The only thing wrong about that answer is that TCO isn’t applied by Julia, by default, and that doesn’t really matter much.


julia> @time using TailRec
  0.000150 seconds (140 allocations: 13.141 KiB)

and sticking @tailrec in front of the function definition didn’t really change much timing wise. Stack-frames aren’t that slow it seems. Just having a tail-rec version of the algorithm matters, the Optimization, O in TCO (with that macro), doesn’t matter so much, at least in this case.

What happens in CPUs is that you write and read from the stack, which is just memory, and writing isn’t slow, since you do not have to wait for it committing to memory. Reading from memory can be really slow, but again not here, since it’s from the cache. And you’re reading and (over)writing from that relatively small part of memory that only the last writes are actually committed to RAM. You might think a loop would actually help, but branch prediction seems to be the bottleneck.

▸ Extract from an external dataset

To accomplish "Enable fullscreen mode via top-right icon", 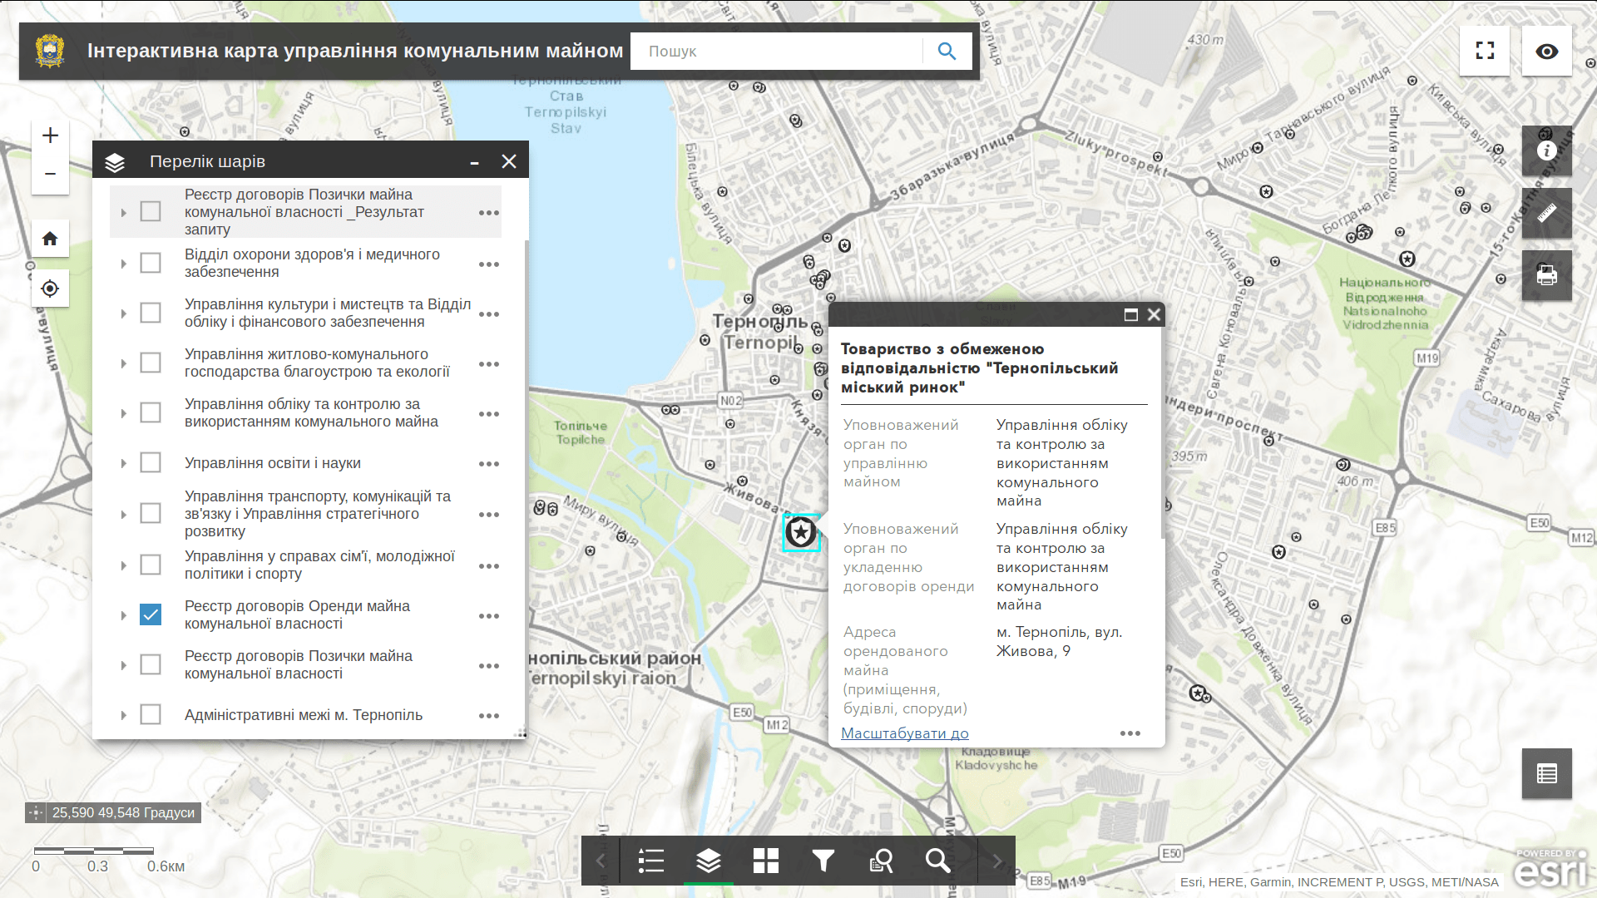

Right, and that version is slower. Two checks and branches, vs one. It claims “More than 35000x faster.” which was though actually a small miscalculation, I calculated a little lower from their data… Not a huge issue since, it’s not a constant factor.

It’s actually 203163 faster for fib(40) growing to 13431598 faster for fib(50). I didn’t want to go higher, wait for fib(92) which is highest before overflow… Then fib(big"93").

I wanted to see if the AI would find that neat version you pointed to. Before benchmarking it seemed what the AI came up with is a better algorithm. But I benchmarked and that version is 9-20 faster than the AI version. Most likely because it has no allocations. I’ll stare at the AI version ans see where they come from. Possibly can be eliminated, and then faster yet… It can be, see next post.

From a compiler point of view we don’t have to create new stack frames at all. It could do that but it doesn’t as the compiler knows it’s safe to stay in the same stack frame.

That’s the TCO idea, and it’s implied that C# supports it, i.e. the (C#) compiler. It’s however claimed that C# does NOT support it, but in practice does (this language is strange C# vs CLR VM is strange):


  • We’ve been using C in this post since GCC and Clang both support tail call optimization (TCO).
    For C++, the case holds with Microsoft’s Visual C++ also offering support.
  • Java and Python do not support TCO with the intention of preserving the stack trace for debugging.
  • Some internal Java classes also rely on the number of stack frames. Python’s BDFL, Guido van Rossum, has explicitly stated that no Python implementations should support TCO.
  • Kotlin even comes with a dedicated tailrec keyword which converts recursive functions to iterative ones, since the JVM (Kotlin compiles to JVM bytecode) doesn’t support TCO.
    TCO is part of ECMAScript 6 i.e. the JavaScript specification, however, only Safari’s JavaScriptCore engine supports TCO. **Chrome’s V8 retracted support for TCO.
  • C# does not support TCO, however, the VM it runs within, Common Language Runtime (CLR) supports TCO.
  • Functional languages such as Haskell, F#, Scala and Elixir support TCO.

It appears that support for TCO is more of an ideological choice for language implementers, rather than a technical one. It does manipulate the stack in ways the programmer would not expect and hence makes debugging harder. Refer the documentation of the specific implementation of your favorite language to check if it supports tail call optimization.